4. Godzilla Raids Again: Avalanche
Even though Godzilla
Raids Again isn’t one of my favourite Godzilla
movies, the ending is very entertaining, and the way they defeat him is great.
Instead of outright killing him this time, fighter planes fire missiles at
surrounding mountains, causing an avalanche of snow and ice, which buries
Godzilla completely. In the next movie, King
Kong vs. Godzilla, he emerged from an iceberg, picking up right where he
left off. It would become a common pop culture notion that Godzilla was known
to emerge from a giant block of ice, even though this only happened twice in
the entire series, and the first time was pretty early on, too.
3. Godzilla: Tokyo S.O.S: Mechagodzilla
After a two-part battle, with the first part, Godzilla Against Mechagodzilla, ending
with Mech-G losing, the giant robot got the upper hand in the second round
thanks to the Mothra larva using their silk again, but what Mecha-G did with
Godzilla was quite an unexpected surprise. It’s explained in the previous movie
that Mecha-G was built over the original Godzilla’s bones, so in this
conclusion, the A.I. goes on the fritz again, but now that it’s out of human
control, it can take the bones back to their resting place at the bottom of the
ocean, along with the living Godzilla in its mechanical claws. If the
millennium era had ended on this unusually poignant note, I would have been
content…but the all-out brawl that is Godzilla:
Final Wars was a far more awesome way to close the third series. In a way, though,
I think Final Wars takes away some of
the memory of how great the ending of Tokyo
S.O.S was, and how satisfying it was to see Godzilla defeated by the
mechanical titan of terror.
2. Godzilla (1954): Oxygen Destroyer
The original Godzilla couldn’t be stopped by conventional
weapons, so Dr. Serizawa used his oxygen destroyer, but sacrificed his own life
in order to take the secret of how to make another to the grave. I always
thought the whole oxygen destroyer concept was so interesting, and it's such a
classic sci-fi device. Godzilla bobs in the frothing water like a bath toy
before sinking to the bottom of the ocean and disintegrating, bones and all
(though, as described previously in regards to Tokyo S.O.S, that was retconned in the millennium era). It was a
haunting and tragic end for Godzilla, and the only time he definitively died in
a span of over forty years. Having his death cost one last life, though, makes
it a very bittersweet ending.
1. Godzilla vs. Destoroyah: Meltdown
The reason this is number one comes down to a couple main factors. One, Godzilla had more than earned his status as king of the monsters
by this point, and had been both a bad guy and a good guy and an anti-hero.
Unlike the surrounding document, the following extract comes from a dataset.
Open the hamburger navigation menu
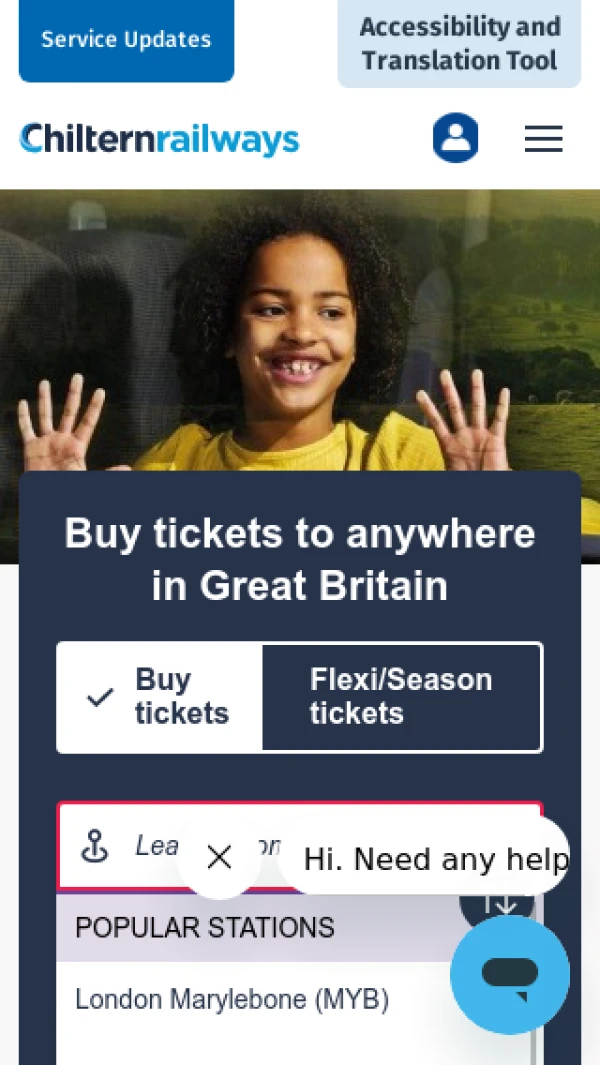Screen dimensions: 600x1065 click(x=544, y=139)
When the original Godzilla was killed in 1954, it was sad because of Serizawa
dying, too, but wasn’t as sad when it came to the monster itself. In Godzilla vs. Destoroyah, there was
undeniable sadness felt when Big G decayed like a giant radioactive isotope. As in the original, it ends with a hint that he’s not really gone, but the
entire movie had been building up to his inevitable demise, and it’s an
unexpectedly emotional conclusion that, even though it didn’t remain permanent,
still feels like an earned ending all these years and additional movies later.